Por otra parte, en relación con el poder político, también la imposición de un secularismo radical puede debilitar la función pacificadora de la religión. Al subordinarse al poder del Estado, se debilita la resistencia religiosa a la violencia política y secular, y se atenúa la capacidad que tradicionalmente ha mostrado la religión para criticar, limitar y corregir el poder del Estado. La religión es obligada entonces a renunciar a una dimensión pública que en la historia ha determinado muchas luchas políticas y ha cosechado muchos logros, desde la igualdad hasta las protestas no violentas.
Pero la supuesta identificación de la religión con la violencia debería también hacer reflexionar, puesto que la reclusión de la religión en la esfera privada no ha terminado con los conflictos ni ha supuesto la completa pacificación. El control político de la religión y la pérdida de influencia de los mensajes religiosos ha provocado también la agudización de la crisis moral, que en mucho casos es lo que, paradójicamente, lleva a buscar alternativas radicales. Esto explica que muchos pensadores reivindiquen la importancia de la religión y de sus valores pacíficos para regenerar la convivencia social, algo que olvidan quienes suscriben el mito de la violencia religiosa.
Islam y violencia
El islam es hoy el caso prototípico para la teoría que asigna a la religión una tendencia intrínseca a la violencia.
Esta interpretación suele comparecer también en las discusiones sobre la compatibilidad entre democracia e islam. Pero el mito de la violencia religiosa revela la dicotomía entre la concepción occidental de la religión y la existente en otras culturas.
¿No se distorsiona la realidad cultural, religiosa y política cuando se aplica la separación occidental entre lo secular y lo religioso para estudiar unas sociedades en las que no es válida? Para Cavanaugh, el sesgo occidental aísla y da preferencia a lo religioso al explicar el origen de la violencia, pero orilla de ese modo la relevancia de otros factores que en la concepción musulmana, por ejemplo, van unidos y que podrían ofrecer claves para protegernos de la amenaza terrorista. Gilles Kepel, experto en yihadismo, ha recordado el peso del pasado colonial y sus consecuencias en el terrorismo contemporáneo.
Por ejemplo, en el nacimiento de Al Qaeda y en el del Estado Islámico, las reivindicaciones territoriales y el enfrentamiento cultural son importantes. La complejidad del fenómeno terrorista debería prevenir contra las interpretaciones parciales o sesgadas, para reconocer que la desactivación de toda expresión religiosa en la sociedad no es el camino para la paz.
Se sabe, por ejemplo, que muchos de los jóvenes reclutados por los terroristas no son especialmente religiosos. Algunos no conocen los textos sagrados y con frecuencia aquellos que viven en países occidentales se enrolan en el radicalismo como salida a su falta de orientación existencial.

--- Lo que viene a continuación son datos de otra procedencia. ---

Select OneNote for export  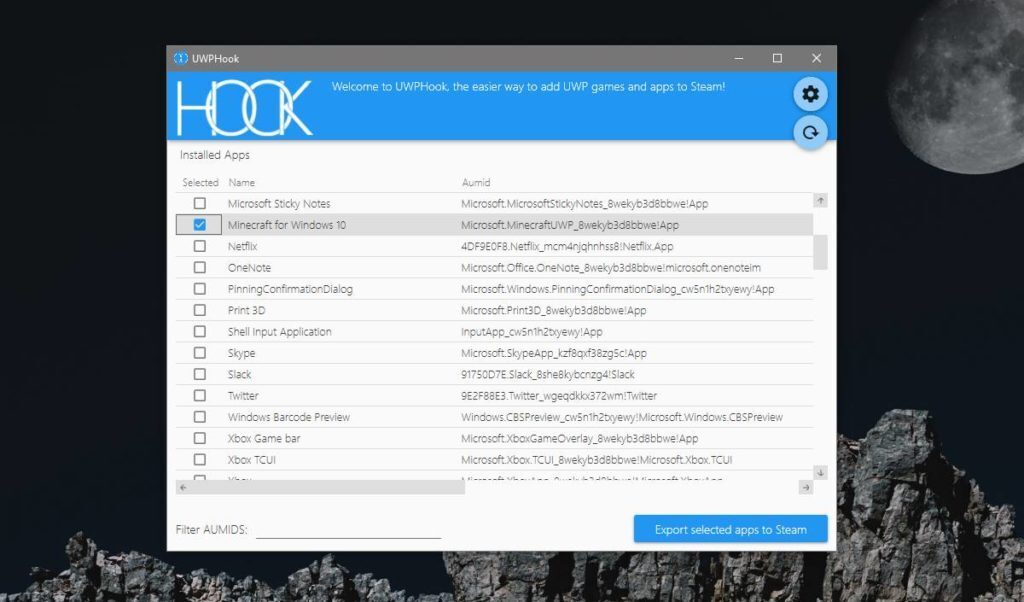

Marc Sageman, antiguo agente de la CIA en Pakistán, que ha estudiado la forma de reclutamiento y el perfil psicológico de los jóvenes terroristas, sostiene que una educación religiosa normal habría en muchos casos evitado su radicalismo.
Los expertos en terrorismo también han señalado que hay una diferencia entre los islamistas radicales de hoy: en ellos son menos importantes los motivos de fe y no cuentan con una especial formación religiosa. Muchos son, como advierte Anne Aly, más bien jóvenes delincuentes que antes de su implicación en el terrorismo cometieron delitos no relacionados con la fe (cfr. The Conversation, 31-03-2016).